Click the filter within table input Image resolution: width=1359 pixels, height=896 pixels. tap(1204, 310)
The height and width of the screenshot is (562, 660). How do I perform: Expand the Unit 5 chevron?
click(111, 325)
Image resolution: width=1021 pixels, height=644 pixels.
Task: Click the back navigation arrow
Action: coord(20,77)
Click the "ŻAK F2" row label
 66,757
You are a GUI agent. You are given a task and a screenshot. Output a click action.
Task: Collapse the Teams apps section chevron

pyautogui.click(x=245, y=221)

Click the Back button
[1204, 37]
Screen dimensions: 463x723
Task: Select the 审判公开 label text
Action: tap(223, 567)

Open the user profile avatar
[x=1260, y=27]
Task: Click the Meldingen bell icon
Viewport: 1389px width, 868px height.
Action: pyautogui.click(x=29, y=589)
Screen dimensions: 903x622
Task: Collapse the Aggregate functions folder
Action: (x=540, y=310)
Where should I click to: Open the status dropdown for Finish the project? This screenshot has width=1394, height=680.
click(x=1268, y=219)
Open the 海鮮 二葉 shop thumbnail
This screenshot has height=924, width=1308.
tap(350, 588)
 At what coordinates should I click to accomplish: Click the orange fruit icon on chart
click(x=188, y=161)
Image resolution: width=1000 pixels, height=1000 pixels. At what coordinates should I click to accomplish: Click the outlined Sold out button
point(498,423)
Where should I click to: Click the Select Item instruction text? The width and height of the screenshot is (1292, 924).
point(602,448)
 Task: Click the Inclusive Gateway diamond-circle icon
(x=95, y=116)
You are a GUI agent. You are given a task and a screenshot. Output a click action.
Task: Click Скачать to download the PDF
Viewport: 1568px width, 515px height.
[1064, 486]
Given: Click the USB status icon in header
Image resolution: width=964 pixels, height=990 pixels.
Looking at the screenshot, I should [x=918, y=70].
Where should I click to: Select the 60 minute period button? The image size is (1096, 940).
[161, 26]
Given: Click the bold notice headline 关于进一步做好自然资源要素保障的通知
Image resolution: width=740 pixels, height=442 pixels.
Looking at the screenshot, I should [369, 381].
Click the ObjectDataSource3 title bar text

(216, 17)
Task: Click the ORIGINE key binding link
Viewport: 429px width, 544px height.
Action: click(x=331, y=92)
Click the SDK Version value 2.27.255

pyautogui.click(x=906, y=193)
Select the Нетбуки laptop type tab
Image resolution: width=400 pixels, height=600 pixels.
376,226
--
** TRY IT **
The complete listing is to be repeated word for word.

** RESULT OF THIS TASK **
Click the filter within table input Image resolution: width=1359 pixels, height=896 pixels. tap(1204, 310)
The height and width of the screenshot is (562, 660). How do I perform: Expand the Unit 5 chevron?
click(111, 325)
Image resolution: width=1021 pixels, height=644 pixels.
Task: Click the back navigation arrow
Action: coord(20,77)
Click the "ŻAK F2" row label
 66,757
You are a GUI agent. You are given a task and a screenshot. Output a click action.
Task: Collapse the Teams apps section chevron

pyautogui.click(x=245, y=221)

Click the Back button
[1204, 37]
Screen dimensions: 463x723
Task: Select the 审判公开 label text
Action: tap(223, 567)

Open the user profile avatar
[x=1260, y=27]
Task: Click the Meldingen bell icon
Viewport: 1389px width, 868px height.
Action: pyautogui.click(x=29, y=589)
Screen dimensions: 903x622
Task: Collapse the Aggregate functions folder
Action: (x=540, y=310)
Where should I click to: Open the status dropdown for Finish the project? This screenshot has width=1394, height=680.
click(x=1268, y=219)
Open the 海鮮 二葉 shop thumbnail
This screenshot has height=924, width=1308.
tap(350, 588)
 At what coordinates should I click to accomplish: Click the orange fruit icon on chart
click(x=188, y=161)
Image resolution: width=1000 pixels, height=1000 pixels. At what coordinates should I click to accomplish: Click the outlined Sold out button
point(498,423)
Where should I click to: Click the Select Item instruction text? The width and height of the screenshot is (1292, 924).
point(602,448)
 Task: Click the Inclusive Gateway diamond-circle icon
(x=95, y=116)
You are a GUI agent. You are given a task and a screenshot. Output a click action.
Task: Click Скачать to download the PDF
Viewport: 1568px width, 515px height.
[1064, 486]
Given: Click the USB status icon in header
Image resolution: width=964 pixels, height=990 pixels.
Looking at the screenshot, I should [x=918, y=70].
Where should I click to: Select the 60 minute period button? The image size is (1096, 940).
[161, 26]
Given: Click the bold notice headline 关于进一步做好自然资源要素保障的通知
Image resolution: width=740 pixels, height=442 pixels.
Looking at the screenshot, I should [369, 381].
Click the ObjectDataSource3 title bar text

(216, 17)
Task: Click the ORIGINE key binding link
Viewport: 429px width, 544px height.
Action: click(x=331, y=92)
Click the SDK Version value 2.27.255

pyautogui.click(x=906, y=193)
Select the Нетбуки laptop type tab
Image resolution: width=400 pixels, height=600 pixels.
376,226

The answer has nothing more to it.